A practice ocean swim, which in past years was held the week before, will be 1-2:30 p.m. Saturday. Blue Sky Endurance tri shop will be offering a transition clinic at 3-3:45 p.m. Saturday and a yoga class ($10 fee) geared for triathletes will be 5-6 p.m. Saturday.
Late registration is available for individual triathletes, not relay teams, at packet pick-up 10:30 a.m.-5 p.m. Saturday at the Night Heron Park Pavilion. The late fee is $145. The registrant cap for the race is 535.
Preceding the area’s largest triathlon event is the area’s largest stand-up paddleboarding race.
Last year, the Chucktown Showdown drew a couple of hundred paddlers, including those who like to paddle “prone” with their hands and those who use sleek, small boats called “surf skis.”
The fourth annual Chucktown Showdown, presented by The Carolina Paddle Board Co. and benefiting Special Olympics of South Carolina, starts at 8 a.m. Saturday on the Ashley River at the Brittlebank Park pier.
Chucktown Showdown includes 9-mile “harbor” and 4-mile “battery” courses (as well as a kids race). In the former, cash prizes will be awarded to the top finishers in two male and female divisions. The race is the World Paddling Associations Region 6 Championship this year
Registration fees are $90 for the harbor course, $70 for the battery course and $10 for the kids race. Online registration ends on Friday.
Also, three clinics will be offered on Friday at Bristol Pier, on the southern end of Brittlebank Park. A women’s only stand-up paddle clinic ($70) with video analysis taught by three-time Chucktown Showdown female champion April Zilg will be 4-6 p.m. A paddle technique clinic ($40) taught by last year’s male champion Jeramie Vaine$ will be 5-6 p.m. He will also teach a sunset SUP yoga clinic ($40) 6:30-7:30 p.m.
That’s not all on this last official weekend of summer.
On Saturday morning, there are three races, including the Barrier Island 5K at Camp St. Christopher on Wadmalaw Island.
The race, which starts at 9:30 a.m. Saturday. helps fund a program that brings thousands of school children, many who can’t afford to pay, to a nearly three-day Barrier Island outdoors program
Other races include the sixth annual Bohicket Marina 10K and 5K on Seabrook Island and the fifth annual CrossBridge 10K and 5K at Laurel Hill Plantation in Mount Pleasant.

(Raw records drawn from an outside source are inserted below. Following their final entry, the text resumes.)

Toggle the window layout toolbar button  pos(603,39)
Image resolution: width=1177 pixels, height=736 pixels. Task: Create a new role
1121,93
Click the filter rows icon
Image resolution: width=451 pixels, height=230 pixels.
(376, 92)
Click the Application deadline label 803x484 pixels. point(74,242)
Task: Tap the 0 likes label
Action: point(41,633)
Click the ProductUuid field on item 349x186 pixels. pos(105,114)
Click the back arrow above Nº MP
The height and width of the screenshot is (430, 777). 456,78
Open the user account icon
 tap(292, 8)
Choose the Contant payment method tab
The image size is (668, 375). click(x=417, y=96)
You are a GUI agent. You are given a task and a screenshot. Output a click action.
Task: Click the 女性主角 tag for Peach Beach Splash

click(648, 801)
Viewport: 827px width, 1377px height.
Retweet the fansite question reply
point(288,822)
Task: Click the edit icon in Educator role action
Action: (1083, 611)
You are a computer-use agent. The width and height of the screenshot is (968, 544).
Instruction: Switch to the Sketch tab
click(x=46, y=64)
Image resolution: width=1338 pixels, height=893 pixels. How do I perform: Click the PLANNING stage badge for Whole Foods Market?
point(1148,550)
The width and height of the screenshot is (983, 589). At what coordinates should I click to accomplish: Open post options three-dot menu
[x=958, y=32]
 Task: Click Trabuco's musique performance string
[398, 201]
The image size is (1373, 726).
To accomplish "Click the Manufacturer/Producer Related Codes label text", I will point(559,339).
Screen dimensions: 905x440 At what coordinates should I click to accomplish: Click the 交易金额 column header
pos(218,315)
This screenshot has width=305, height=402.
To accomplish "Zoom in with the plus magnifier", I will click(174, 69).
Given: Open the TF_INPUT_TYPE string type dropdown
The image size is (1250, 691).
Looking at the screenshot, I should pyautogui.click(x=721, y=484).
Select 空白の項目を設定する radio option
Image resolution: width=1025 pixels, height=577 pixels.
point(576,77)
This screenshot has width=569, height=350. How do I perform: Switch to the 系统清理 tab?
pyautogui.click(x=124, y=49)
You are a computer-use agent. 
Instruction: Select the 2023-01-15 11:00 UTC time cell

For links to all three races, go to http://www.charlestonrunningclub.com/
Want to give back to the Lowcountry?
Help out by heading out 9 a.m. Saturday for the 28th annual Beach Sweep/River, the state’s largest one-day litter cleanup of beaches, marshes and waterways
Last year, more than 4,500 volunteers removed nearly 32 tons of litter from the state’s beaches, marshes and waterways. In the cleanup’s 27-year history, 1,209 tons of litter have been collected, and much of it was recycled.